Code can be optimized for Speed or memory.
Here I am discussing the methods for optimization for speed
Optimization can can be done at different levels
Design level
At the highest level, the design may be optimized to make best use of the available resources. The implementation of this design will benefit from a good choice of efficient algorithms and the implementation of these algorithms will benefit from being written well. The architectural design of a system overwhelmingly affects its performance. The choice of algorithm affects efficiency more than any other item of the design and, since the choice of algorithm usually is the first thing that must be decided, arguments against early or "premature optimization" may be hard to justify.
In some cases, however, optimization relies on using more elaborate algorithms, making use of "special cases" and special "tricks" and performing complex trade-offs. A "fully optimized" program might be more difficult to comprehend and hence may contain more faults than unoptimized versions.
Source code level
Avoiding poor quality coding can also improve performance, by avoiding obvious "slowdowns". After that, however, some optimizations are possible that actually decrease maintainability. Some, but not all, optimizations can nowadays be performed by optimizing compilers.
Build level
Between the source and compile level, directives and build flags can be used to tune performance options in the source code and compiler respectively, such as using preprocessor defines to disable unneeded software features, or optimizing for specific processor models or hardware capabilities. Source-based software distribution systems such as BSD's Ports and Gentoo's Portage can take advantage of this form of optimization.
Compile level
Use of an optimizing compiler tends to ensure that the executable program is optimized at least as much as the compiler can predict.
Using Intrisics
Intrisics are functions equivalent to assembly instructions - one to one or one to many mapping.

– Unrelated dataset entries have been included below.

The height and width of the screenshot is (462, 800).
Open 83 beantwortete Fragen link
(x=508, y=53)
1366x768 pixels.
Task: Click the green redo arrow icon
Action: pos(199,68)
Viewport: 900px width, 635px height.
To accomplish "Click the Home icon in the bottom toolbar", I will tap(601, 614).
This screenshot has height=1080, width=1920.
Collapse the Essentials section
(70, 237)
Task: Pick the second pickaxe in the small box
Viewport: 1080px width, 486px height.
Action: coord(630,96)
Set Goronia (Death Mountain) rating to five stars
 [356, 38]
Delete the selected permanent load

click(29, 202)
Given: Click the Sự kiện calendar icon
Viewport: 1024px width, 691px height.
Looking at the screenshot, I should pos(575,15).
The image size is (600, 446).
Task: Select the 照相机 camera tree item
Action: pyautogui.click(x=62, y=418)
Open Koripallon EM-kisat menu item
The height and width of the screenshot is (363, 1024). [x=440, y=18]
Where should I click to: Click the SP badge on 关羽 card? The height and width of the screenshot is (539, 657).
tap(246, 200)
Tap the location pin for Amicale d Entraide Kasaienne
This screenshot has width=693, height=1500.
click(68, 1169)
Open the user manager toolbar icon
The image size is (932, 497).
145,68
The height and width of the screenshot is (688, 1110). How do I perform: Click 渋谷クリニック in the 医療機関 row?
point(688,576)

These can be used in the code like a function.
Assembly level
At the lowest level, writing code using an assembly language, designed for a particular hardware platform can produce the most efficient and compact code if the programmer takes advantage of the full repertoire of machine instructions. Many operating systems used on embedded systems have been traditionally written in assembler code for this reason. Programs (other than very small programs) are seldom written from start to finish in assembly due to the time and cost involved. Most are compiled down from a high level language to assembly and hand optimized from there. When efficiency and size are less important large parts may be written in a high-level language.
With more modern optimizing compilers and the greater complexity of recent CPUs, it is harder to write more efficient code than what the compiler generates, and few projects need this "ultimate" optimization step.
Much code written today is intended to run on as many machines as possible. As a consequence, programmers and compilers don't always take advantage of the more efficient instructions provided by newer CPUs or quirks of older models. Additionally, assembly code tuned for a particular processor without using such instructions might still be suboptimal on a different processor, expecting a different tuning of the code.
Run time
Just-in-time compilers and assembler programmers may be able to perform run time optimization exceeding the capability of static compilers by dynamically adjusting parameters according to the actual input or other factors.
Self-modifying code can alter itself in response to run time conditions in order to optimize code.
Some CPU designs can perform some optimizations at runtime. Some examples include Out-of-order execution, Instruction pipelines, and Branch predictors. Compilers can help the program take advantage of these CPU features, for example through instruction scheduling.